I feel her coming closer. She’s not really a she, but I think of her that way. She makes me think of her that way. Dream of her that way. All those nights I’ve woken, sweat pricking thirsty lips, and rushed to my twelfth-floor balcony. Certain that this time, she’ll come.
Of course, she could choose a less poetic reappearance. It might not be from the sky. Her race, if you could call it that, shape-shift effortlessly. Evaporation, condensation, precipitation. Hard words for a third-grader, but I treasured them more than my Littles dolls. That syllabic string told me I wasn’t making her up. Cycles and cycles ago, she was part of me. One day, she’d return. When I needed her most.

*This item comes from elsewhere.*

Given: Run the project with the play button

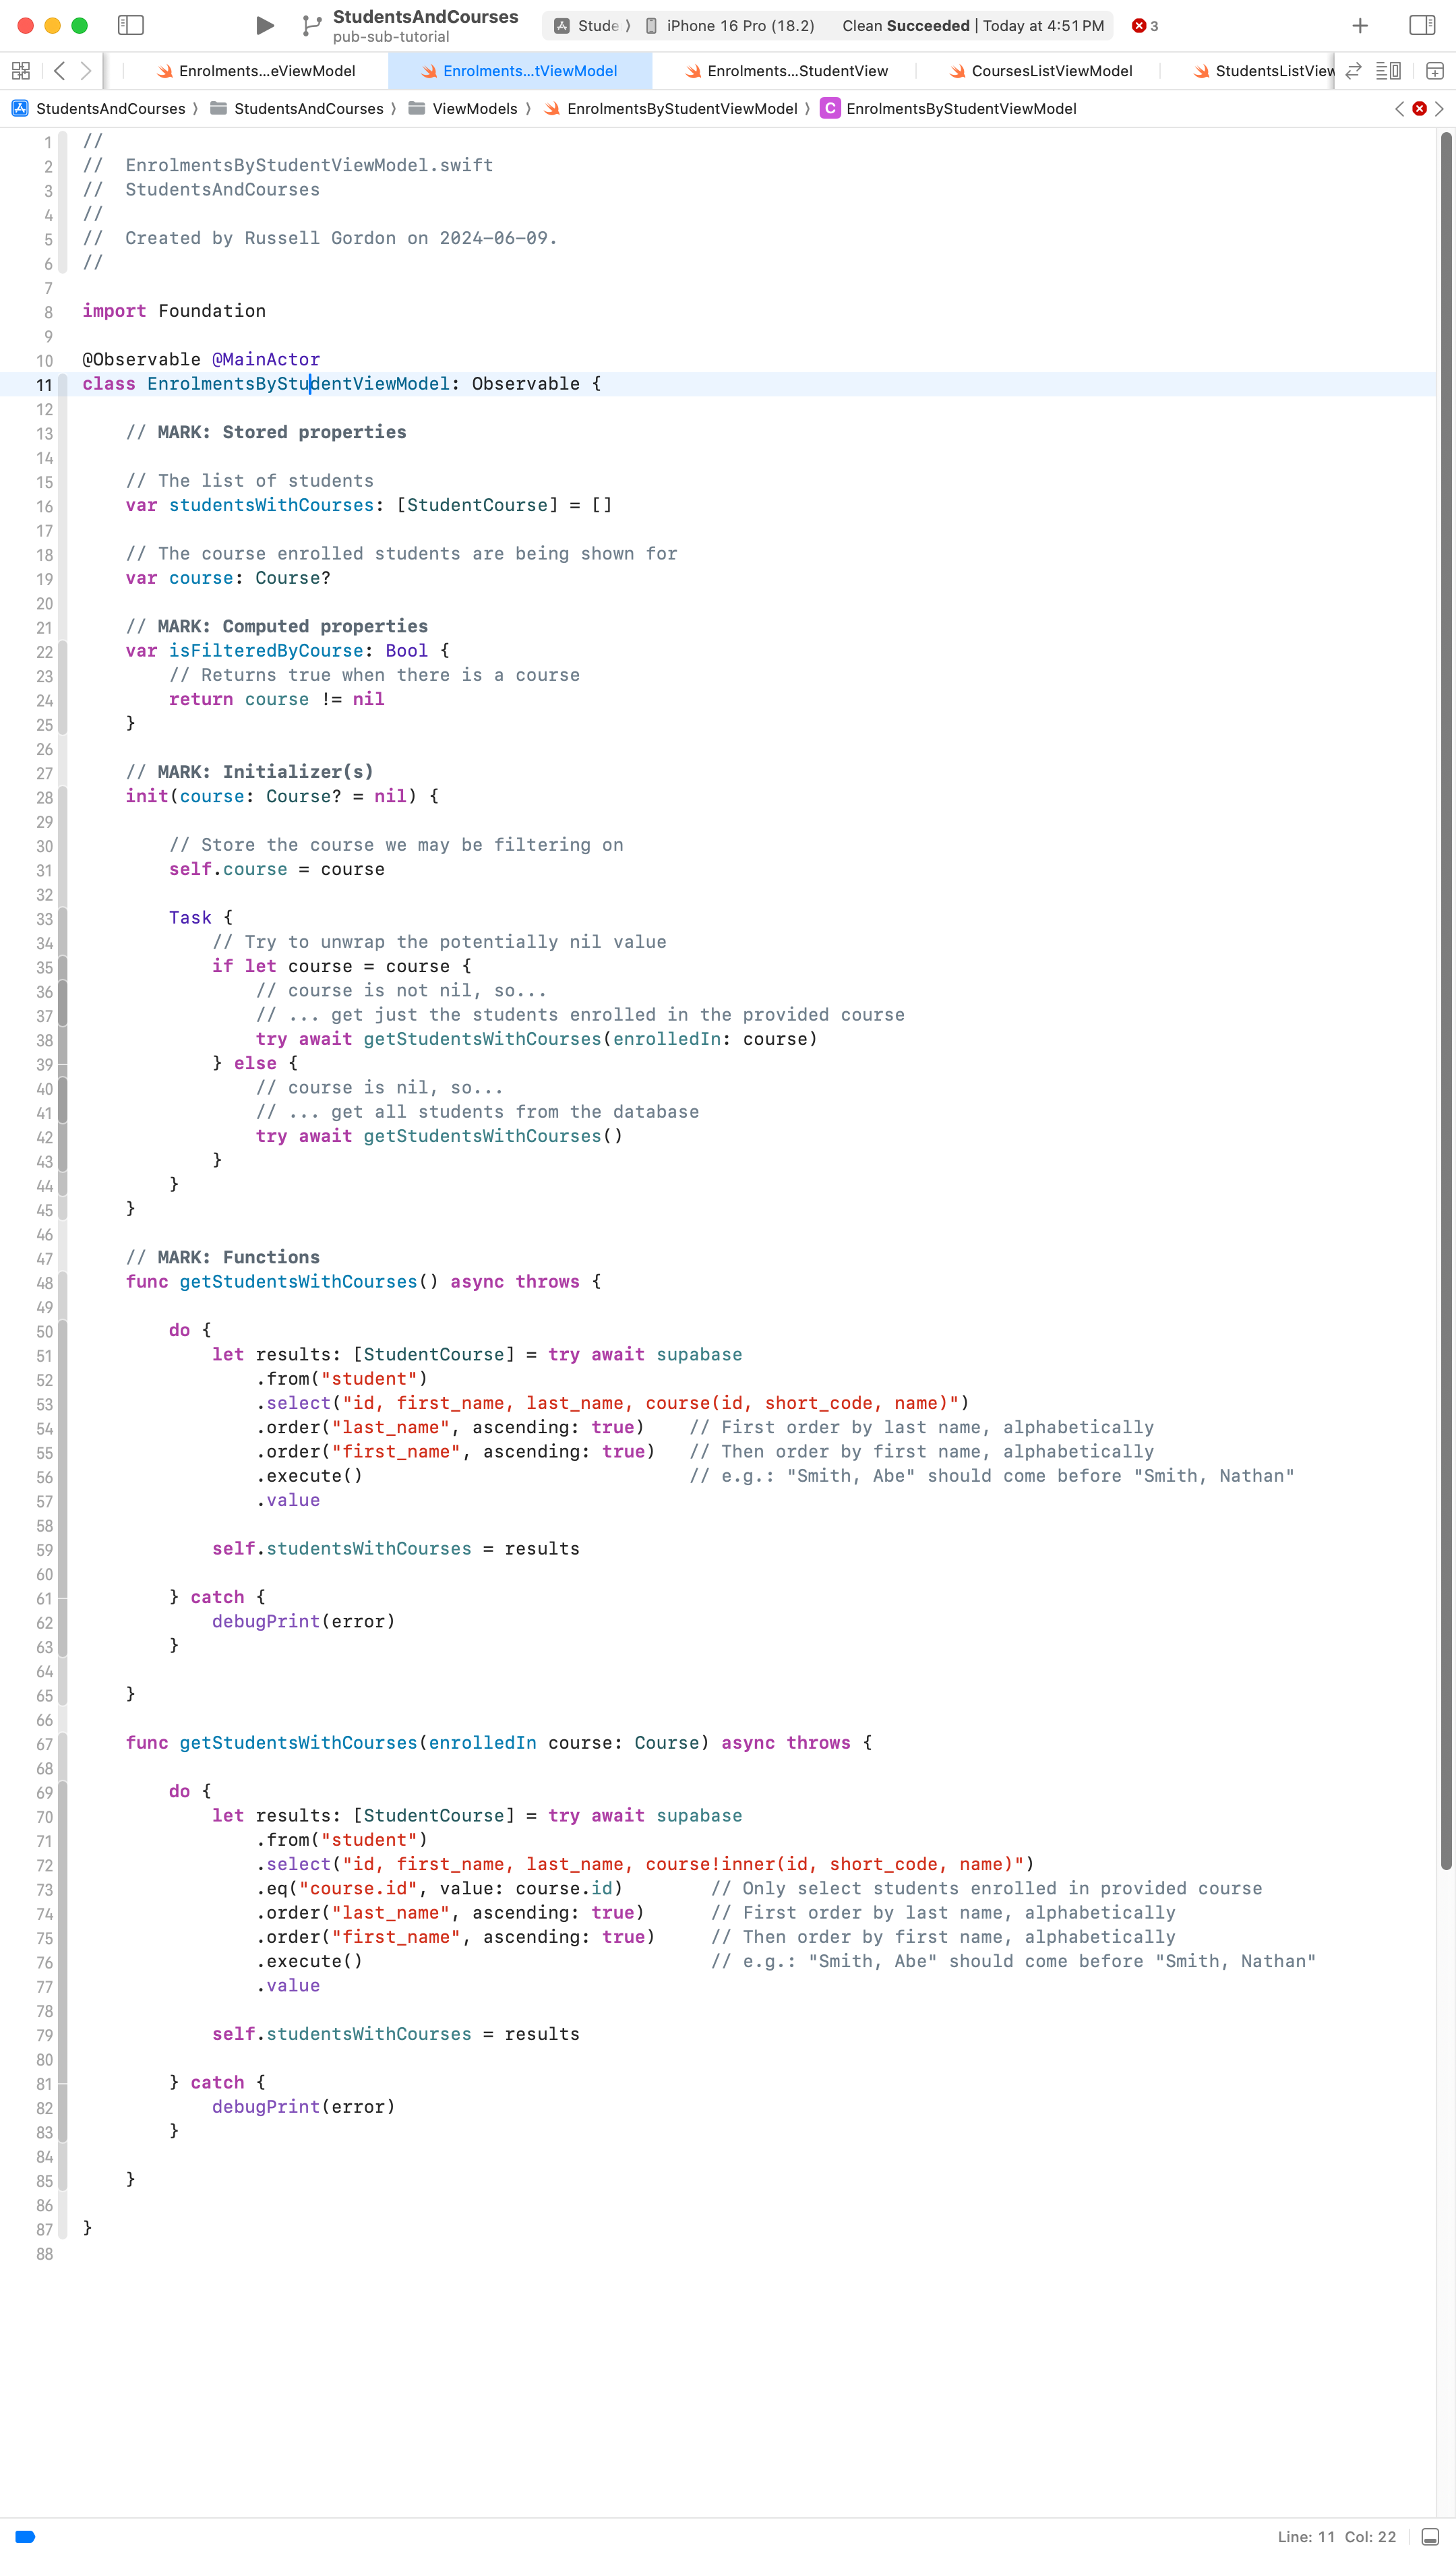Looking at the screenshot, I should (264, 26).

What do I know about her? When she left, she was 99 percent water. The other 1 percent swarmed with minerals: sodium, potassium, calcium, magnesium, hints of zinc and copper. Lactic acid and yes, urea. All that in the drop of sweat trickling down my leg as I squatted, crooning forest healers into my palm. Lapacho, cordoncillo, tawari, canelilla. Sangre de drago, which also meant dragon’s blood in our older tongue, that I can’t quite remember. Aeons before the Spanish, we were there. I was there, a reservoir of forgotten knowledge.
I don’t ask for all of it back. Just that one drop, cleansed of its residue. The iota of the woman I was will comfort me. Yes, millions thirst in war-made deserts. Yes, floods sweep other millions away. You luckier ones scourged by autophagy: what can we do? Nothing.
For the thousandth time, I lean over the balcony, gather rain in a teacup. Plink. I feel her slipping in.
Never nothing, she murmurs. There’s always something. Make your one drop count.